Saturday, September 14, 2013

5 Years after the Economic Crisis


In September of 2008, John McCain's campaign adviser argued that the economy was in outstanding shape --- “on the brink not of recession, but of accelerating prosperity.” At the five-year anniversary of the economic crisis, this chart sums up the situation best:

Income Inequality

Consumer demand is strong enough to sustain a weak recovery, but not strong enough to give workers any bargaining power. In the short run, the labor market is still slack. In the long run, the dominant trend of the previous two decades — skyrocketing inequality — is resuming.

Jonathan Chait at the New York Magazine:

The right has consumed itself with a lively internal argument about the direction of conservatism and the Republican Party — libertarian populism, conservative reform, and all that. But this discussion has ignored the front and center economic questions. Do conservatives still think cutting short-term deficits will increase rather than retard growth? Academic support for that position has almost entirely collapsed. I don’t even see many conservative intellectuals defending it in columns. And yet the Republican Party marches on, opposing any effort to lift short-term austerity policies that economists almost all believe are holding back the recovery. It’s as if the head of the austerity monster has been sliced off, but the body lurches forward regardless.

The Republicans have coalesced around a short-term vision:

  • to repeal Obamacare without a replacement,
  • maintain short-term austerity,
  • weaken labor laws,
  • loosen financial regulation,
  • and defend every tax deduction enjoyed by the affluent.

The following is taken from a transcript of Joseph Stiglitz's remarks to the AFL-CIO convention in Los Angeles on September 8, 2013.

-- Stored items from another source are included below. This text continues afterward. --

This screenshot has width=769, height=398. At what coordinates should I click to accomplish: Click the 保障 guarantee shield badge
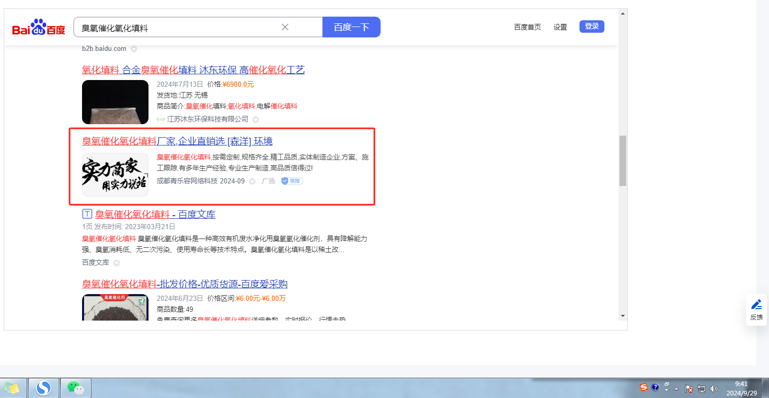point(292,181)
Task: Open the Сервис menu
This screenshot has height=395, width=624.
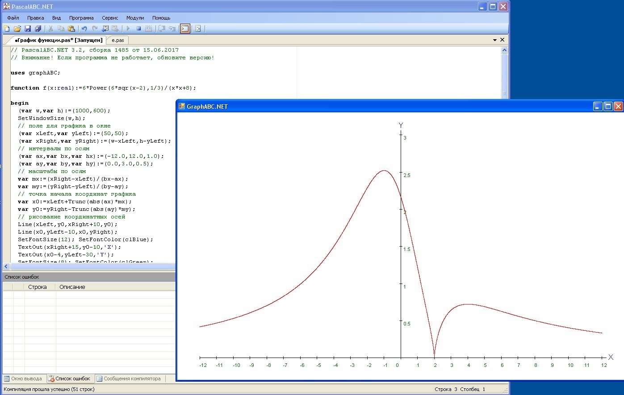Action: click(110, 18)
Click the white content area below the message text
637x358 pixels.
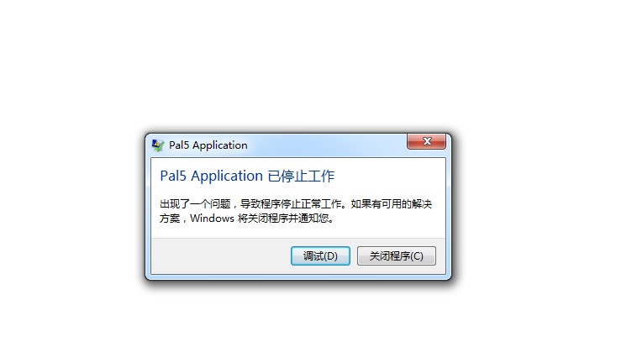tap(298, 231)
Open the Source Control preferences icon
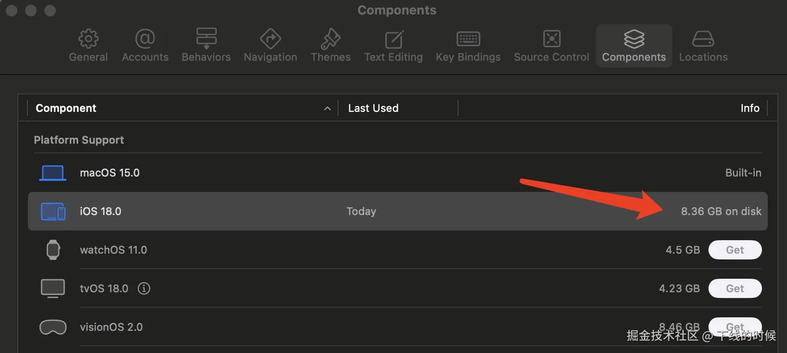This screenshot has height=353, width=787. pos(551,39)
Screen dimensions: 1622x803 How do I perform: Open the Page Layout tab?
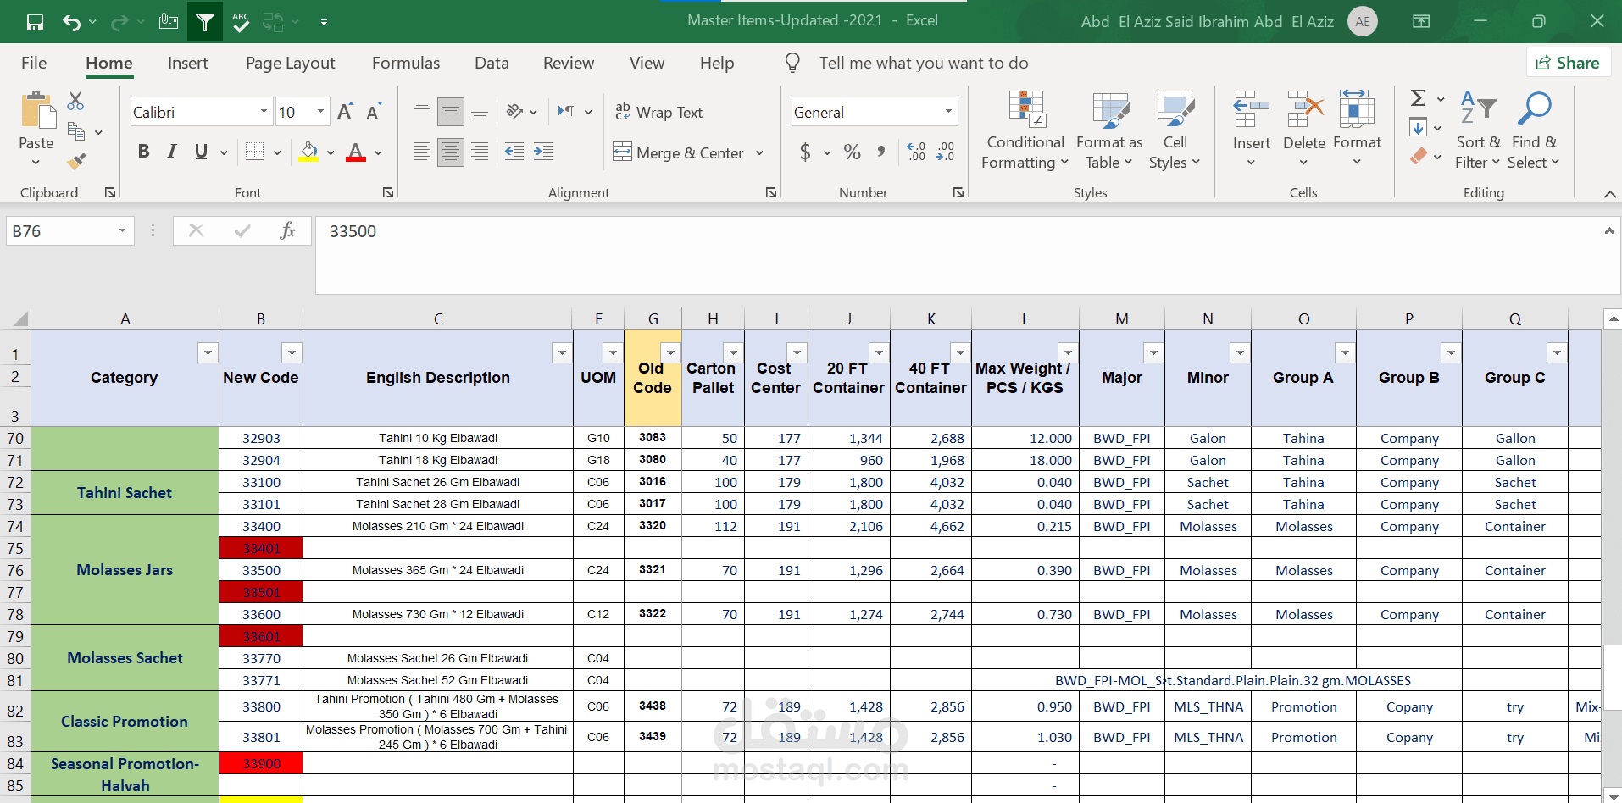[x=290, y=63]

For too long, the hardworking and rule-abiding had seen their paychecks shrink or stay the same, while the rule-breakers raked in huge profits and wealth. It made our economy sick, and our politics sick too.
We have become the advanced country with the highest level of inequality. We use to pride ourselves --- we were the country in which everyone was middle class. Now that middle class is shrinking and suffering.
The central message is that inequality is not inevitable. It is not the result of the laws of nature or the laws of economics. Rather, it is something that we create, by our policies, by what we do.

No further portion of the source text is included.